Wed Jan 7 17:40:45 CET 2009

On Wed, Jan 07, 2009 at 04:48:03PM +0100, Peter Dalgaard wrote:
> Charles Geyer wrote:
> ...
> > BTW the particular example given doesn't make clear WHAT question cannot
> > be answered correctly.  Some questions can be without fuss, for example
> > 
> >> y <- c(0,0,0,0,0,1,1,1,1,1)
> >> x <- seq(along = y)
> >> out1 <- glm(y ~ x, family = binomial)
> > Warning messages:
> > 1: In glm.fit(x = X, y = Y, weights = weights, start = start, etastart = etastart,  :
> >   algorithm did not converge
> > 2: In glm.fit(x = X, y = Y, weights = weights, start = start, etastart = etastart,  :
> >   fitted probabilities numerically 0 or 1 occurred
> >> out0 <- glm(y ~ 1, family = binomial)
> >> anova(out0, out1, test = "Chisq")
> > Analysis of Deviance Table
> > 
> > Model 1: y ~ 1
> > Model 2: y ~ x
> >   Resid. Df Resid. Dev Df Deviance P(>|Chi|)
> > 1         9    13.8629
> > 2         8  7.865e-10  1  13.8629    0.0002
> > 
> > This P-value (P = 0.0002) is valid, because the MLE does exist for the null
> > hypothesis.  Hence we see that we have to use the model y ~ x for which
> > the MLE does not exist in the conventional sense.
> 
> 
> It may be  valid in some senses, but I can't help notice that it is off
> by a factor of at least 10, since the experiment has only 1024 outcomes,
> two of which are as extreme as the one observed, and where all outcomes
> are equally likely under the corresponding y~1 model.

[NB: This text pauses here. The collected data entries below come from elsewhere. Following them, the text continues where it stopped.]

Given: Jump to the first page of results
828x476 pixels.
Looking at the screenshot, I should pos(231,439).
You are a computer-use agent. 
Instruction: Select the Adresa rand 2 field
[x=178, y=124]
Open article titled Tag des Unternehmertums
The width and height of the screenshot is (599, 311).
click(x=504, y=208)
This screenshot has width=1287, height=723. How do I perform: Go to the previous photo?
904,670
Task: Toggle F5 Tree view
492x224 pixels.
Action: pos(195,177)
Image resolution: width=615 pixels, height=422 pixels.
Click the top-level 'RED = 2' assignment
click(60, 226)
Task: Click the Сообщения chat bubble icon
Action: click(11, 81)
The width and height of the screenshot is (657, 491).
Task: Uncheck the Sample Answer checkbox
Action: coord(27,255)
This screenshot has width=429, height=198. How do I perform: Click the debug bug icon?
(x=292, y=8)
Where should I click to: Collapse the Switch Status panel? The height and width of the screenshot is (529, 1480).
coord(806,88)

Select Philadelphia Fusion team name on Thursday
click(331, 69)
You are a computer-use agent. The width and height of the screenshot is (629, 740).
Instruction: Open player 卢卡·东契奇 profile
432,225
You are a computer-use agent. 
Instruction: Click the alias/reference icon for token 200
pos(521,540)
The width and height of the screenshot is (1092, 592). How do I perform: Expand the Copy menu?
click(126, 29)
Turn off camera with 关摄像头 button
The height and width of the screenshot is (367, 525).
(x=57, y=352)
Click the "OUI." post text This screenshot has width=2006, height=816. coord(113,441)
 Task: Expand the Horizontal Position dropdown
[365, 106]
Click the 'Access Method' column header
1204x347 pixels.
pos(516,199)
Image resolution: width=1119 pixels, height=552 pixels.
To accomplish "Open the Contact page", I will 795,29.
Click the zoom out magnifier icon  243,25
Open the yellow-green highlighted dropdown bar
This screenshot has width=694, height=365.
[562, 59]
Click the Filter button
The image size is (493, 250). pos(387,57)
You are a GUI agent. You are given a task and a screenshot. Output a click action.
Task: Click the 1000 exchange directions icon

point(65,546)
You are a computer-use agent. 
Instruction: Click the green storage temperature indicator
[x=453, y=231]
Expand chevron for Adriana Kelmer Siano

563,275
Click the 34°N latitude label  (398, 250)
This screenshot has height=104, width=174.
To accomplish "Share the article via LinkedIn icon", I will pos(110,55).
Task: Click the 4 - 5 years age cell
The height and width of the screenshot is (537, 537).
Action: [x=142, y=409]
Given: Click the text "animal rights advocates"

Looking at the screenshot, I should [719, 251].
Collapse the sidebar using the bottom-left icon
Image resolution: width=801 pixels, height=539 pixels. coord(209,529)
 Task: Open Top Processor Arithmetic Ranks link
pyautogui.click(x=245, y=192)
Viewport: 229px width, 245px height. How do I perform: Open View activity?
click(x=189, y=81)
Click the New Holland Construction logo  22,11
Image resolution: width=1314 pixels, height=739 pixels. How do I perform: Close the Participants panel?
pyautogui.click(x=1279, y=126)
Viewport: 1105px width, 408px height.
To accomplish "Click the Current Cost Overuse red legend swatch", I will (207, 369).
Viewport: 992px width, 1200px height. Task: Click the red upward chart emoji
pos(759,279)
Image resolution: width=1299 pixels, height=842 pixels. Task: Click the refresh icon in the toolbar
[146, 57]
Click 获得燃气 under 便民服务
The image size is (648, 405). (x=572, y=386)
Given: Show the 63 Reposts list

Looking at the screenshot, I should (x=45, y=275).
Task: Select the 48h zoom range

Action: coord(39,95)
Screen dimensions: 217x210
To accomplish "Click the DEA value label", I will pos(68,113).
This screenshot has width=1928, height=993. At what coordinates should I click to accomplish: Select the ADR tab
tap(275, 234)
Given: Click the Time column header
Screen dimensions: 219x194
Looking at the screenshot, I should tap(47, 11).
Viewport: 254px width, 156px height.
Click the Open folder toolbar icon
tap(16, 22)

It's valid in the sense that all of the P-values R produces for GLM are valid.
It's an asymptotic approximation.  As with all asymptotic approximations,
at best only the absolute error is small, not the relative error.  This
is no worse than any other P-value produced by anova.glm.  And the conclusion
that P < 0.05 or P < 0.01 is correct.

You already know all this, so why the e-mail?

Worst case, a P-value produced by anova.glm can be very questionable when
"n" is too small.  With n = 10 here, it's amazing that it does as well as it
does.  That's because the MLE in the null hypothesis says all of the
response variables have the symmetric binomial distribution, and the CLT does
work, more or less, down to n = 10 for the symmetric binomial distribution.

If you don't trust the asymptotics, then do a parametric bootstrap.  That's
trivial in R.

My point wasn't about the validity of asymptotics.  My point was that either
the asymptotic test done by anova.glm or the parametric bootstrap makes sense
only when the MLE exists for the null hypothesis.  Otherwise one has to follow
the procedures in my tech report.

-- 
Charles Geyer
Professor, School of Statistics
University of Minnesota
charlie at stat.umn.edu